* [Consigne]:
Dans le texte sur l'autodéfense ci-dessous, recopiez à l'identique le passage allant de « Aussi universels que » jusqu'à « plutôt qu'un recours. ».

* [Texte]:
"""

Aussi universels que soient les droits dont nous disposons tous en principe, dans les faits persistent des conditions subalternes : les êtres y subissent des oppressions contre lesquelles ils doivent se défendre... eux-mêmes. Parce que l'Etat, les lois, et la police censés garantir l'exercice de nos droits sont historiquement enclins à reproduire des logiques de domination qui les structurent, ces institutions constituent, pour une partie conséquente de la population, une menace plutôt qu'un recours.

Aussi nos sociétés voient-elles se faire face d'un côté des sujets dignes d'être défendus, et de l'autre des corps condamnés à vivre sur la défensive ; c'est ici que la généalogie de l'autodéfense proposée par Elsa Dorlin est précieuse. En reconstituant la constellation des pratiques d'autodéfense que les opprimés ont eu à inventer, elle nous rend l'histoire souvent perdue de toutes les résistances qui ont pu s'élever contre l'esclavage, la colonisation, le patriarcat ou l'hétérocentrisme. On y croise des colonisés se jetant, armés de leur seule colère, sur les canons de leurs oppresseurs, des féministes suffragistes apprenant le Ju-Jitsu, des juifs d'Europe développant le Krav Maga ou des Blacks Panthers équipés de revolvers... Mais on y trouve aussi les prétendus justiciers des Comités de vigilants prônant la "défense des femmes" (blanches) et livrant des hommes noirs au lynchage, ou les dérives extrême-droitières de l'homonationalisme (voyant des homophobes chez tous les racisés), ou encore celles d'un sionisme nationaliste et militarisé reportant l'oppression sur les Palestiniens...

"""

* [Extrait de données]:
"""

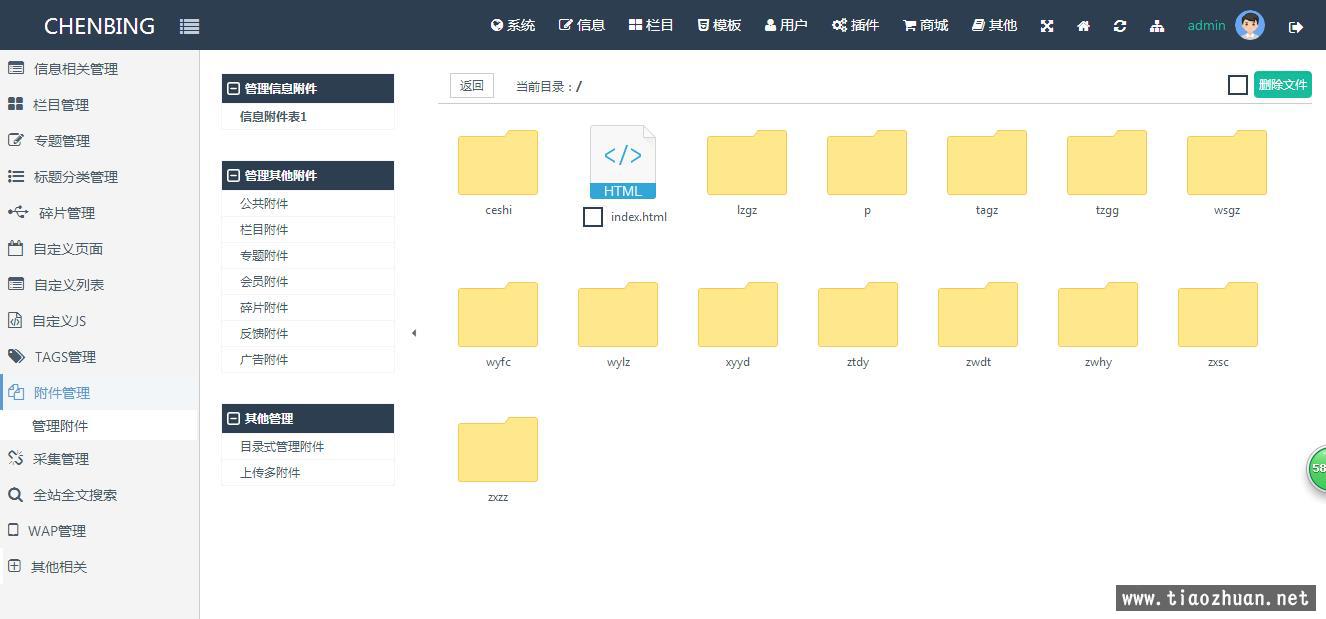Open the ceshi folder

pyautogui.click(x=498, y=163)
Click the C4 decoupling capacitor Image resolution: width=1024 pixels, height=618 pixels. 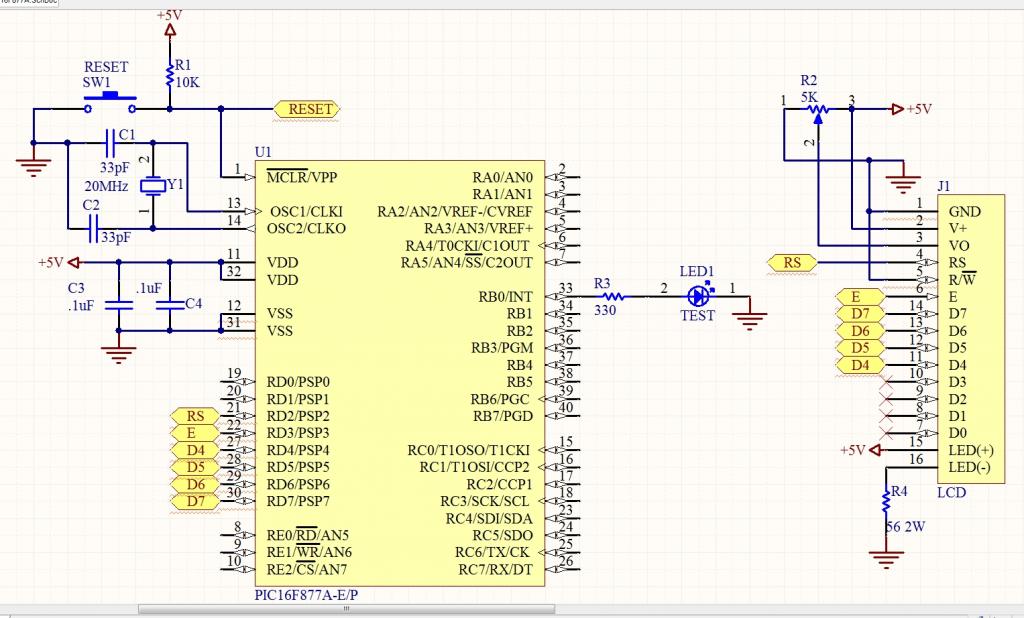pyautogui.click(x=170, y=304)
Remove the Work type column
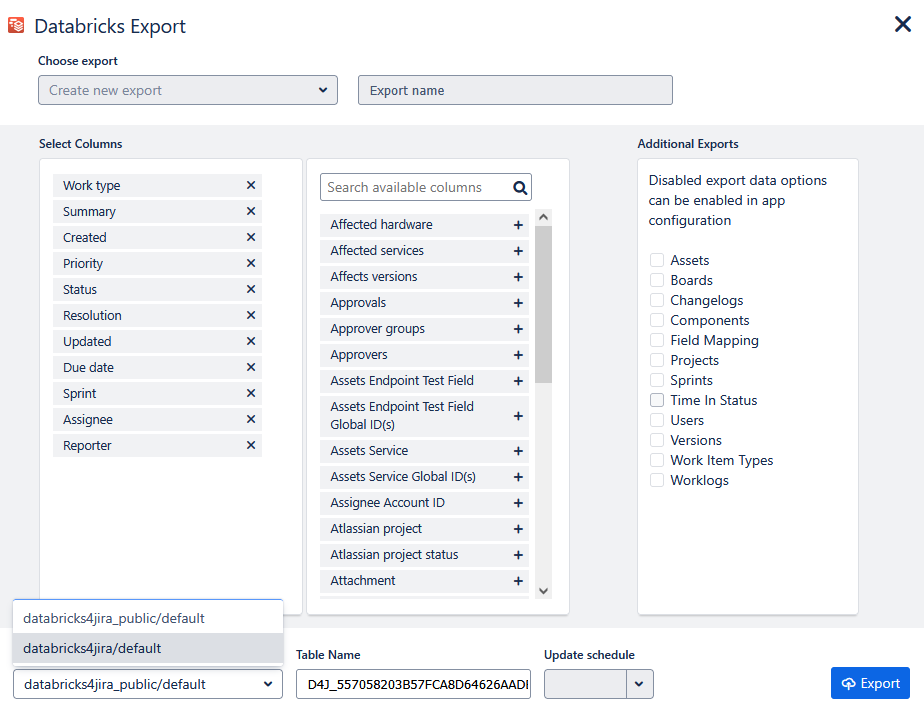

"""

* [Réponse finale]:
Aussi universels que soient les droits dont nous disposons tous en principe, dans les faits persistent des conditions subalternes : les êtres y subissent des oppressions contre lesquelles ils doivent se défendre... eux-mêmes. Parce que l'Etat, les lois, et la police censés garantir l'exercice de nos droits sont historiquement enclins à reproduire des logiques de domination qui les structurent, ces institutions constituent, pour une partie conséquente de la population, une menace plutôt qu'un recours.